- Born: Stella Jane Thomas 1906 Lagos, Nigeria
- Died: 1974 (aged 68)
- Other names: Stella Marke
- Occupations: Lawyer, magistrate
- Years active: 1933–1974
- Known for: First woman magistrate of Nigeria

= Stella Thomas =

Yoruba Nigerian lawyer

Stella Jane Thomas (later Stella Marke; 1906–1974) was a Yoruba Nigerian lawyer of Sierra Leone Creole descent. She received a law degree from Oxford University and in 1943 became the first woman magistrate in Nigeria.

==Early life and education==
Stella Thomas was born in 1906, in Lagos, Nigeria, the daughter of Peter John Claudius Thomas, a Sierra Leone Creole businessman based in Lagos. Her father was the first African to head the Lagos Chamber of Commerce. She attended the Annie Walsh Memorial School in Freetown, Sierra Leone, "the oldest secondary school for girls in West Africa". Her brother Peter Thomas became the first West African pilot commissioned in the Royal Air Force during World War II. Another brother, Stephen Peter Thomas, was the first Chief Justice of the Mid-West region.

While she studied law at Oxford and was a member of the Middle Temple in London, she was active with the West African Students Union, and a founding member of the League of Coloured Peoples, organized by Harold Moody. She lived in Bloomsbury, and starred in a production of Jamaican poet Una Marson's first play, At What a Price, put on by the league at London's Scala Theatre, featuring mostly London students in an all-Black cast.

==Career==
Thomas was the first black African woman called to the bar in Great Britain, in 1933. In 1934, she was the only African woman to participate in a discussion with Margery Perham at the Royal Society of Arts, and she took the opportunity to criticize Lord Lugard and African colonialism before an influential audience. When she returned to West Africa, she was the first woman lawyer in the region.

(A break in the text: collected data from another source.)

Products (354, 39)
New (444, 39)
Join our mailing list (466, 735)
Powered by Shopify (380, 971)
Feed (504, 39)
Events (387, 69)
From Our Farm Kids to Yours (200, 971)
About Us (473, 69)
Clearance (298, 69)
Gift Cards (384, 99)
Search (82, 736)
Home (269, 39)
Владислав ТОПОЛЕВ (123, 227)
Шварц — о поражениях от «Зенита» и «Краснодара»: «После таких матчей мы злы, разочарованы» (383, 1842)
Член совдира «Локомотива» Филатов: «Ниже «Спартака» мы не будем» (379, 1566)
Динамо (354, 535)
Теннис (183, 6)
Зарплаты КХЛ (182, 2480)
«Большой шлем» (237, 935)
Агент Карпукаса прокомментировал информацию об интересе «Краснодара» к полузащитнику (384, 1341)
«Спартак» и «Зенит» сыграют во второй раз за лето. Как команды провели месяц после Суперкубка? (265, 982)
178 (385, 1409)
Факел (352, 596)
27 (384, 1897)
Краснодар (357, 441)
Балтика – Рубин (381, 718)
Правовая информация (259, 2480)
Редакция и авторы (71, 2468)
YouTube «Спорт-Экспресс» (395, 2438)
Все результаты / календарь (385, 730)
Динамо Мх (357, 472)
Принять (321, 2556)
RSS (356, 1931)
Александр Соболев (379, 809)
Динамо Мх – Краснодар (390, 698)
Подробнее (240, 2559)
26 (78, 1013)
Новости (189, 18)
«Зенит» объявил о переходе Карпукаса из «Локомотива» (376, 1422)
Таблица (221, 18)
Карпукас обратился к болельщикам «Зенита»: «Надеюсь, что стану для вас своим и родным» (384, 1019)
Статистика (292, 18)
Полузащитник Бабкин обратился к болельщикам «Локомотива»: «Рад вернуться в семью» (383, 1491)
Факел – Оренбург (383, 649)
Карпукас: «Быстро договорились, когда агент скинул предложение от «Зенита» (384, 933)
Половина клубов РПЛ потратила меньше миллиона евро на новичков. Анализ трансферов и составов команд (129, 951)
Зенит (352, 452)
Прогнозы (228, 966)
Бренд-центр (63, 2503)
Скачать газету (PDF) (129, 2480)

Upon her return to West Africa, she initially enrolled at the Sierra Leonean bar and in December 1935, she went back to Lagos and set up a law practice along Kakawa Street, Lagos Island. She worked on a wide range of legal matters, including criminal cases and family issues, and also worked with lawyers Alex E. J. Taylor and Eric Moore.

In 1943, she became West Africa's first woman magistrate, serving Ikeja magistrate court with jurisdiction for Mushin, Agege and Ikorodu districts. She later was a magistrate at the Saint Anna Court house and the Botanical Gardens Court in Ebute-Metta. She retired as a magistrate in Sierra Leone in 1971.

==Personal life==
In November 1944, Stella Thomas married a fellow legal professional, Richard Bright Marke, in Freetown. She died in 1974, aged 68.